La Commission européenne a renoncé à adresser un blâme à Rome et à Paris pour leurs budgets 2015 au motif que ces deux nations ont fait des efforts. Mais ces dernières soutiennent que la mise en œuvre des réformes ne doit pas se faire à n’importe quel prix.

L’Italie a cédé, la France de même et la Commission européenne aussi. Jyrki Katainen qui, jusqu’à vendredi dernier, était le commissaire européen aux affaires monétaires avant de devenir ce samedi le nouveau vice-président de la Commission et responsable de la croissance et de l'emploi (1), ne voit, de son côté, pas de « violations graves» des déficits budgétaires de ces deux pays pour 2015. De ce fait, la prochaine réunion de la Commission ne devrait pas émettre un vote négatif à leur encontre.

Rien ne laissait présager une telle issue la semaine dernière. Les deux pays ont rechigné à se plier aux exigences de la Commission européenne en matière de réduction de leur déficit budgétaire et n’ont fait que de maigres concessions en fin de semaine. Ils ont renoncé à des réductions d'impôts et à des réformes radicales.

La question de savoir si le pacte de stabilité doit s’appliquer en temps de crise économique n’est pas encore réglée, mais seulement reportée. La mésentente transpire dans les minutes internes et confidentielles du sommet de l'UE à la fin de la semaine dernière. Indépendamment du principe de l’examen préalable du budget des Etats par la Commission européenne, un profond désaccord prévaut dans le cercle des dirigeants de l'UE sur cette question. Comme l’a dit le président français François Hollande, il faut éviter de donner l'impression qu'il existe de bons et de mauvais élèves parmi les Etats membres : entre ceux qui se conforment aux règles de stabilité et ceux qui y dérogent. (2)

Réformes oui, économies non !

En clair, le message que veut faire passer Hollande est que la politique économique de l'UE doit être partagée et défendue par tous. (3) Mais qu’en est-il vraiment ? Le sommet n’a pas approfondi la question, comme en témoigne la position d’un Etat membre, plaidant pour un compromis entre la fidélité aux règles du pacte de stabilité et la volonté de les interpréter librement pour des raisons de politique intérieure. Hollande milite en faveur de cette libre interprétation des règles, comme d’ailleurs le Premier ministre italien Matteo Renzi. « Nous devons repenser la politique de stabilité de l'UE en ce qu'elle est inappropriée à faire face à tous les paramètres », a déclaré Renzi. Le Premier ministre italien y voit une nécessité politique. Il a insisté sur sa propre performance, comme sa réforme en cours du marché du travail qui prévoit une moindre protection des salariés, mais souligné que son projet de loi doit parcourir une «longue route» avant d’être débattu par les deux chambres du Parlement. Voilà pourquoi il a dû faire face à des «millions de manifestants,» y compris au sein de son propre parti. « Des réformes sont nécessaires, des économies non», pour résumer la contribution de ces deux chefs de gouvernement.
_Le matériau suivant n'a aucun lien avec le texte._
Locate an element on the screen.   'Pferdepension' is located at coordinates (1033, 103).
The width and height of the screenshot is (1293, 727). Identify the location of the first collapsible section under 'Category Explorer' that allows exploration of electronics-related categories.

Pas d'accord en vue pour une politique économique de l'UE

Le Premier ministre de la Finlande, Alexander Stubb, a pris le contre-pied de Hollande et de Renzi en prônant une politique budgétaire orthodoxe. « Il y a toujours un risque qu’une crise des marchés financiers ressurgisse en Europe», a-t-il déclaré, et d’ajouter : « Il y a des règles qui doivent être respectées afin d'éviter une répétition». L’engagement de respecter les obligations inhérentes au pacte de stabilité afin d’éviter une nouvelle crise financière est réclamé non seulement par les partisans de l’orthodoxie budgétaire, mais aussi par les pays qui ont le plus souffert de la crise, comme l’Irlande, le Portugal et la Grèce, qui ont taillé à la hache dans leurs prestations sociales. C’est la condition pour que les investisseurs soient convaincus que l'Europe est une zone stable.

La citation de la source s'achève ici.